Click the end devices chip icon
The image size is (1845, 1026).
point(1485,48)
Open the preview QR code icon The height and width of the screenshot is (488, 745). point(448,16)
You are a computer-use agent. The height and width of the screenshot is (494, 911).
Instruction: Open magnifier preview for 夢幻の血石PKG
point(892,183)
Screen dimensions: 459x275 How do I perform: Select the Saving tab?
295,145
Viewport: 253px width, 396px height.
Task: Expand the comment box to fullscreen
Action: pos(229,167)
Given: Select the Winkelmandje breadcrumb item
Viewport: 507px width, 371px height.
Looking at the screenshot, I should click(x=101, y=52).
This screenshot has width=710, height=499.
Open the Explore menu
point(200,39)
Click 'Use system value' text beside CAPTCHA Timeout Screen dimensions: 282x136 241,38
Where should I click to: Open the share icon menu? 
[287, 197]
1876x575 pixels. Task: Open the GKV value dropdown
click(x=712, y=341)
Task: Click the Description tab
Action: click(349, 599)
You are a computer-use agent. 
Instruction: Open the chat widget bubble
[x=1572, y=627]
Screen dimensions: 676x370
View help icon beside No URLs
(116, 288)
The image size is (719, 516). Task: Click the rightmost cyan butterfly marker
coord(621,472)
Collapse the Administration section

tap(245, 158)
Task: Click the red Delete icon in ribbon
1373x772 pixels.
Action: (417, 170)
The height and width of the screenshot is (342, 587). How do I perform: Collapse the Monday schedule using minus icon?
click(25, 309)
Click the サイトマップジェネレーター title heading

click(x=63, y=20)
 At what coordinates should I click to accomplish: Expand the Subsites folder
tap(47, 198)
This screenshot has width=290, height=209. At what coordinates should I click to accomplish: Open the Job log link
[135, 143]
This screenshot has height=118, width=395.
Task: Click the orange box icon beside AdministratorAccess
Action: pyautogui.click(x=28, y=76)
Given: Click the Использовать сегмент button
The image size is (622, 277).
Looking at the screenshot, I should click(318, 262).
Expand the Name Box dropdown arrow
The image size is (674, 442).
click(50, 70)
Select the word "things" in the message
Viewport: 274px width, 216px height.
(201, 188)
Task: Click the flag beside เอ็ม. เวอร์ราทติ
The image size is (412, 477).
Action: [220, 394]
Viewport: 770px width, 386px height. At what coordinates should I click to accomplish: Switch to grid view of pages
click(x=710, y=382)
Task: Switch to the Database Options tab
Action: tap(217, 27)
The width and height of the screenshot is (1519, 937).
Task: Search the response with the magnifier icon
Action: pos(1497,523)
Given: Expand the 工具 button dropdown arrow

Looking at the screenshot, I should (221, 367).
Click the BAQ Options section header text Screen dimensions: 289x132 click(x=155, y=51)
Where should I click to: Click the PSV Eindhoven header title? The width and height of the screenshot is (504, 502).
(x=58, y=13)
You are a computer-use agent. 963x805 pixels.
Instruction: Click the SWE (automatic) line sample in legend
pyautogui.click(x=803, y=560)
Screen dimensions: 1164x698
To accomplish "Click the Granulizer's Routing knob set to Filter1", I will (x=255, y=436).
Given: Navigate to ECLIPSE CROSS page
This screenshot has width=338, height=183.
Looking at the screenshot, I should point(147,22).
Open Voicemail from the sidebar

________________________________________

DIRECTIONS: Rewrite the lines above as a Markdown table with the columns Row and Line, giving each line a row number and leaving out blank lines.

THE SOLUTION:
| Row | Line |
|---|---|
| 1 | Click the end devices chip icon |
| 2 | The image size is (1845, 1026). |
| 3 | point(1485,48) |
| 4 | Open the preview QR code icon The height and width of the screenshot is (488, 745). point(448,16) |
| 5 | You are a computer-use agent. The height and width of the screenshot is (494, 911). |
| 6 | Instruction: Open magnifier preview for 夢幻の血石PKG |
| 7 | point(892,183) |
| 8 | Screen dimensions: 459x275 How do I perform: Select the Saving tab? |
| 9 | 295,145 |
| 10 | Viewport: 253px width, 396px height. |
| 11 | Task: Expand the comment box to fullscreen |
| 12 | Action: pos(229,167) |
| 13 | Given: Select the Winkelmandje breadcrumb item |
| 14 | Viewport: 507px width, 371px height. |
| 15 | Looking at the screenshot, I should click(x=101, y=52). |
| 16 | This screenshot has width=710, height=499. |
| 17 | Open the Explore menu |
| 18 | point(200,39) |
| 19 | Click 'Use system value' text beside CAPTCHA Timeout Screen dimensions: 282x136 241,38 |
| 20 | Where should I click to: Open the share icon menu?  |
| 21 | [287, 197] |
| 22 | 1876x575 pixels. Task: Open the GKV value dropdown |
| 23 | click(x=712, y=341) |
| 24 | Task: Click the Description tab |
| 25 | Action: click(349, 599) |
| 26 | You are a computer-use agent.  |
| 27 | Instruction: Open the chat widget bubble |
| 28 | [x=1572, y=627] |
| 29 | Screen dimensions: 676x370 |
| 30 | View help icon beside No URLs |
| 31 | (116, 288) |
| 32 | The image size is (719, 516). Task: Click the rightmost cyan butterfly marker |
| 33 | coord(621,472) |
| 34 | Collapse the Administration section |
| 35 | tap(245, 158) |
| 36 | Task: Click the red Delete icon in ribbon |
| 37 | 1373x772 pixels. |
| 38 | Action: (417, 170) |
| 39 | The height and width of the screenshot is (342, 587). How do I perform: Collapse the Monday schedule using minus icon? |
| 40 | click(25, 309) |
| 41 | Click the サイトマップジェネレーター title heading |
| 42 | click(x=63, y=20) |
| 43 |  At what coordinates should I click to accomplish: Expand the Subsites folder |
| 44 | tap(47, 198) |
| 45 | This screenshot has width=290, height=209. At what coordinates should I click to accomplish: Open the Job log link |
| 46 | [135, 143] |
| 47 | This screenshot has height=118, width=395. |
| 48 | Task: Click the orange box icon beside AdministratorAccess |
| 49 | Action: pyautogui.click(x=28, y=76) |
| 50 | Given: Click the Использовать сегмент button |
| 51 | The image size is (622, 277). |
| 52 | Looking at the screenshot, I should click(318, 262). |
| 53 | Expand the Name Box dropdown arrow |
| 54 | The image size is (674, 442). |
| 55 | click(50, 70) |
| 56 | Select the word "things" in the message |
| 57 | Viewport: 274px width, 216px height. |
| 58 | (201, 188) |
| 59 | Task: Click the flag beside เอ็ม. เวอร์ราทติ |
| 60 | The image size is (412, 477). |
| 61 | Action: [220, 394] |
| 62 | Viewport: 770px width, 386px height. At what coordinates should I click to accomplish: Switch to grid view of pages |
| 63 | click(x=710, y=382) |
| 64 | Task: Switch to the Database Options tab |
| 65 | Action: tap(217, 27) |
| 66 | The width and height of the screenshot is (1519, 937). |
| 67 | Task: Search the response with the magnifier icon |
| 68 | Action: pos(1497,523) |
| 69 | Given: Expand the 工具 button dropdown arrow |
| 70 | Looking at the screenshot, I should (221, 367). |
| 71 | Click the BAQ Options section header text Screen dimensions: 289x132 click(x=155, y=51) |
| 72 | Where should I click to: Click the PSV Eindhoven header title? The width and height of the screenshot is (504, 502). |
| 73 | (x=58, y=13) |
| 74 | You are a computer-use agent. 963x805 pixels. |
| 75 | Instruction: Click the SWE (automatic) line sample in legend |
| 76 | pyautogui.click(x=803, y=560) |
| 77 | Screen dimensions: 1164x698 |
| 78 | To accomplish "Click the Granulizer's Routing knob set to Filter1", I will (x=255, y=436). |
| 79 | Given: Navigate to ECLIPSE CROSS page |
| 80 | This screenshot has width=338, height=183. |
| 81 | Looking at the screenshot, I should point(147,22). |
| 82 | Open Voicemail from the sidebar |